In this data frame X represents The location, and Y represents the type of offence corresponding to that location.
My aim is to find out the most common offence for a particular type of location and then present the answer of that in a summary table. How can i go about doing this when I have thousands of data points?
For this example, of course the most common offence in croydon is theft. But how can I use code to find this answer.
p.s. I am a new user to R and have only had experience with tidyverse, dply and ggplot2.
Here is a way to do it using the tidyverse. No guarantees that this is the best/most efficient way, but it works!

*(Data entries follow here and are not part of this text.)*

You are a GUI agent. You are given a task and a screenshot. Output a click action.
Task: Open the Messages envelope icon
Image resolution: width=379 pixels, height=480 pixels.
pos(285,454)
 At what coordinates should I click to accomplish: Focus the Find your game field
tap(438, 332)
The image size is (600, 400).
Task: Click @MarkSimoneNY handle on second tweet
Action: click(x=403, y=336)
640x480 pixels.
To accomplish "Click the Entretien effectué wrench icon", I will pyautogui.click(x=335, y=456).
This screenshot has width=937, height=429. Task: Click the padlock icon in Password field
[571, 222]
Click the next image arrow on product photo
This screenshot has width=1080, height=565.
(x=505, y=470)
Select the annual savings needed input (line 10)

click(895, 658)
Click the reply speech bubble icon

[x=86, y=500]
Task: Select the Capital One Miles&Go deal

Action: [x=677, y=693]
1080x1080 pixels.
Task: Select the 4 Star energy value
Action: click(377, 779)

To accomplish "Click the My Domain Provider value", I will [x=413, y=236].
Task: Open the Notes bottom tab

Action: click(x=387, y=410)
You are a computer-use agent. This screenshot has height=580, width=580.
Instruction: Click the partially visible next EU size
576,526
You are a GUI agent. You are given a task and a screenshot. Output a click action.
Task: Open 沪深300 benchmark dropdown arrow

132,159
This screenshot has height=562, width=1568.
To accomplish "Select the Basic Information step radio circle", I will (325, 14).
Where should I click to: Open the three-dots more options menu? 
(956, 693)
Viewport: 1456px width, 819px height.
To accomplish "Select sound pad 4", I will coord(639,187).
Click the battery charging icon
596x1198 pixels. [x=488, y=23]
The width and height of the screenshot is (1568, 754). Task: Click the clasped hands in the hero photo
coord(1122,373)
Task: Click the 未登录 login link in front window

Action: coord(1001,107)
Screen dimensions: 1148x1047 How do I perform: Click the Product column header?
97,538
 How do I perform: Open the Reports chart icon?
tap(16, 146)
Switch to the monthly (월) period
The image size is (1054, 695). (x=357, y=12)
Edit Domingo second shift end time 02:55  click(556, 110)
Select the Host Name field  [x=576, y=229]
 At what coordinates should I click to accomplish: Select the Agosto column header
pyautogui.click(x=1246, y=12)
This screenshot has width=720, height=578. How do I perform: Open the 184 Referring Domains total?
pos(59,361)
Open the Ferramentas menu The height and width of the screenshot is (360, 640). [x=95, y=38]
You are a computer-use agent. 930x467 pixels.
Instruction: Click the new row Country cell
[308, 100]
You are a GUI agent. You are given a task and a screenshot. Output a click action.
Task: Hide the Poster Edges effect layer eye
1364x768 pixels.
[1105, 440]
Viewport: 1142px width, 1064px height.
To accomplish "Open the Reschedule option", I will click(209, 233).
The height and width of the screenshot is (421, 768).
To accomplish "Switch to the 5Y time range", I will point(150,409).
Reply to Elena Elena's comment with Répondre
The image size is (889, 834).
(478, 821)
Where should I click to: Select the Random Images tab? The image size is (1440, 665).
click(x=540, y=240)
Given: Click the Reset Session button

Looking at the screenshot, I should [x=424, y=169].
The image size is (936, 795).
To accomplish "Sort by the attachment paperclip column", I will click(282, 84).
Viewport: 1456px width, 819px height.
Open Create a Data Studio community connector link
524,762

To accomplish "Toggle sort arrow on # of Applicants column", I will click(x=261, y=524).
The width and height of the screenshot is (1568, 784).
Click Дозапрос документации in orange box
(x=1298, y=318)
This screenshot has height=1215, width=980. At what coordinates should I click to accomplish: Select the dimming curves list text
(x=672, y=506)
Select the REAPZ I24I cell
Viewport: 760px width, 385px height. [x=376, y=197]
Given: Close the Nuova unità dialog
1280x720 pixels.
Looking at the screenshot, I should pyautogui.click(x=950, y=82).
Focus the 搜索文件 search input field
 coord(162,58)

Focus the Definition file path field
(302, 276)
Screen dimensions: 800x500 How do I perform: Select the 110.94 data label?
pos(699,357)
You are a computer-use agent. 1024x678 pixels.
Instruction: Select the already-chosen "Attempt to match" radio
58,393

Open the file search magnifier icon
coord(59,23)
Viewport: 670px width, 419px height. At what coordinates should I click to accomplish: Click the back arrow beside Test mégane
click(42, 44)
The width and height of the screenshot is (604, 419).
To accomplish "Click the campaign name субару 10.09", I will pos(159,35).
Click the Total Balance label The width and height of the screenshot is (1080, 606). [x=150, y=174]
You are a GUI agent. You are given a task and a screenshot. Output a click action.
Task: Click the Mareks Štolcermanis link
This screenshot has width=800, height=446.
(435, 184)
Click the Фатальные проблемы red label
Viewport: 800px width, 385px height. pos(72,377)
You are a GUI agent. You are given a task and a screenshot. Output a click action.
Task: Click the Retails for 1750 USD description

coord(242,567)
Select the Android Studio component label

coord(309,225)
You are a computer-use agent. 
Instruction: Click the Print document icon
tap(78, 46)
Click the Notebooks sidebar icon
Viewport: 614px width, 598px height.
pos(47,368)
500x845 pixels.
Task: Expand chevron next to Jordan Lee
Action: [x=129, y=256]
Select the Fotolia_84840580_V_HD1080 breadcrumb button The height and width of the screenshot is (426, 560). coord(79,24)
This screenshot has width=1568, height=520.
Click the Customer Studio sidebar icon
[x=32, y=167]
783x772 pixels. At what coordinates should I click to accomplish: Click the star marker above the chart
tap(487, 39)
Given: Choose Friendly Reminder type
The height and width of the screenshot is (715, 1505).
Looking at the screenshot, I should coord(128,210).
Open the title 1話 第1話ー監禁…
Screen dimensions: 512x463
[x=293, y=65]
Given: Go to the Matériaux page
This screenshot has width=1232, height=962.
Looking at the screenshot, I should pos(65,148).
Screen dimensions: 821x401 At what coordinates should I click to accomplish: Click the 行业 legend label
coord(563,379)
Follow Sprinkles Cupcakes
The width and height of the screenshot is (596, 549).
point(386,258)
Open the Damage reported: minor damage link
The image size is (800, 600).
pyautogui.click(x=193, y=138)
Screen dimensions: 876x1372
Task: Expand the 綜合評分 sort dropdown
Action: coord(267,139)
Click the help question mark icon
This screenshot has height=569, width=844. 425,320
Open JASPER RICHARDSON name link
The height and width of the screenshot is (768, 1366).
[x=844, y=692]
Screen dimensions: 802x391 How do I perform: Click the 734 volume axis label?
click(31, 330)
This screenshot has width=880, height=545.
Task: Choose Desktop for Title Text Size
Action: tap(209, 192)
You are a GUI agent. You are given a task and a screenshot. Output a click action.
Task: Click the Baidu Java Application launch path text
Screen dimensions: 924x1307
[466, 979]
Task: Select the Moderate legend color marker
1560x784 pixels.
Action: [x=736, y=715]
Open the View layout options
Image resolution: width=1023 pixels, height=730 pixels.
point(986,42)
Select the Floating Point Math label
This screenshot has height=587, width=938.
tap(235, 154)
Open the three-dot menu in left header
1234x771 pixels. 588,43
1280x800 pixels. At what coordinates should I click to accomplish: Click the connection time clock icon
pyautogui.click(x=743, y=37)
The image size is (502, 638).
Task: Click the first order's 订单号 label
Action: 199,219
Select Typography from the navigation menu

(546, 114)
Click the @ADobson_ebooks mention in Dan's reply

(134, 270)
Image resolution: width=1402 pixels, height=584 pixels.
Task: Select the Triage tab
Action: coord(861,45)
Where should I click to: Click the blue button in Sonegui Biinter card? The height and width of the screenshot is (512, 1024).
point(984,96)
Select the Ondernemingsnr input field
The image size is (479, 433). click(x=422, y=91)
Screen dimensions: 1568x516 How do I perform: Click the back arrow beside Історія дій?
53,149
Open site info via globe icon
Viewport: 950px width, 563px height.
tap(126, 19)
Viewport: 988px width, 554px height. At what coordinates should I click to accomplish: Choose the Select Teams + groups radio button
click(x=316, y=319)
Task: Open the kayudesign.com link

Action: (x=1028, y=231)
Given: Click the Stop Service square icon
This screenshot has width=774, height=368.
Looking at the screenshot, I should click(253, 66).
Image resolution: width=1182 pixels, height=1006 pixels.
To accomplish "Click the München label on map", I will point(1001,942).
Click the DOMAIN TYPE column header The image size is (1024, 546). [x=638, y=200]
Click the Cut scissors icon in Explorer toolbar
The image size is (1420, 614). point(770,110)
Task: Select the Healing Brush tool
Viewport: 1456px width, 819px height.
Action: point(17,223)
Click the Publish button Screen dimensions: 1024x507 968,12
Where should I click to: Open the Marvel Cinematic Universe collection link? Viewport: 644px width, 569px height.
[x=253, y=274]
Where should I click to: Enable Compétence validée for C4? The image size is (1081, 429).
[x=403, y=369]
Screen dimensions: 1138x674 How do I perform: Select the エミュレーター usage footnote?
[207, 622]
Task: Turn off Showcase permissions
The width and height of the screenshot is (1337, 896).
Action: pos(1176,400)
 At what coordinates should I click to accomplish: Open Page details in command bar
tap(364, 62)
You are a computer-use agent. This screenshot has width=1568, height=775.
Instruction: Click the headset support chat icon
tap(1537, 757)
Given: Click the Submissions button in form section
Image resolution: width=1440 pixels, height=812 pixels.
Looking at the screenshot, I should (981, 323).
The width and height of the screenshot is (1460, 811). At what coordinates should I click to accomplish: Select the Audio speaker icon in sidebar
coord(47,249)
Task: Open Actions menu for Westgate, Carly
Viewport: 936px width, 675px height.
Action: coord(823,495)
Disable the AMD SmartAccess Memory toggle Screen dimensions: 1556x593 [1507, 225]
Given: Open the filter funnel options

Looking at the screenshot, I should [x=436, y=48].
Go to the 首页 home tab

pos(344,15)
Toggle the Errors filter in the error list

As above, I'm calling your sample data frame df (thanks for providing reproducible sample data, by the way!
# For clarity, rename X and Y to more descriptive names
df <- structure(list(X = c("Camden", "Bromley", "Croydon", "Bromley",
"Croydon", "Camden"), Y = c("Theft", "Theft", "Theft", "Burglary",
"Theft", "Robbery")), class = "data.frame", row.names = c(NA,
-6L)) %>% rename("location" = X, "offense" = Y)
# Calculate the number of times each offense occurred in each location
tallied <- df %>% group_by(location, offense) %>%
summarize(frequency = n()) %>%
ungroup()
# Filter down to the most common offense for each location
summ <- tallied %>%
group_by(location) %>%
filter(frequency == max(frequency)) %>%
ungroup()
You could definitely combine the steps above into a single pipeline if you prefer; I just left them separate so it's a little easier to read.
Note also that my solution above preserves both answers if there are ties. If you want to select just a single offense in the case of a tie, you might try using slice() to take e.g. only the first or only the last row after grouping by location.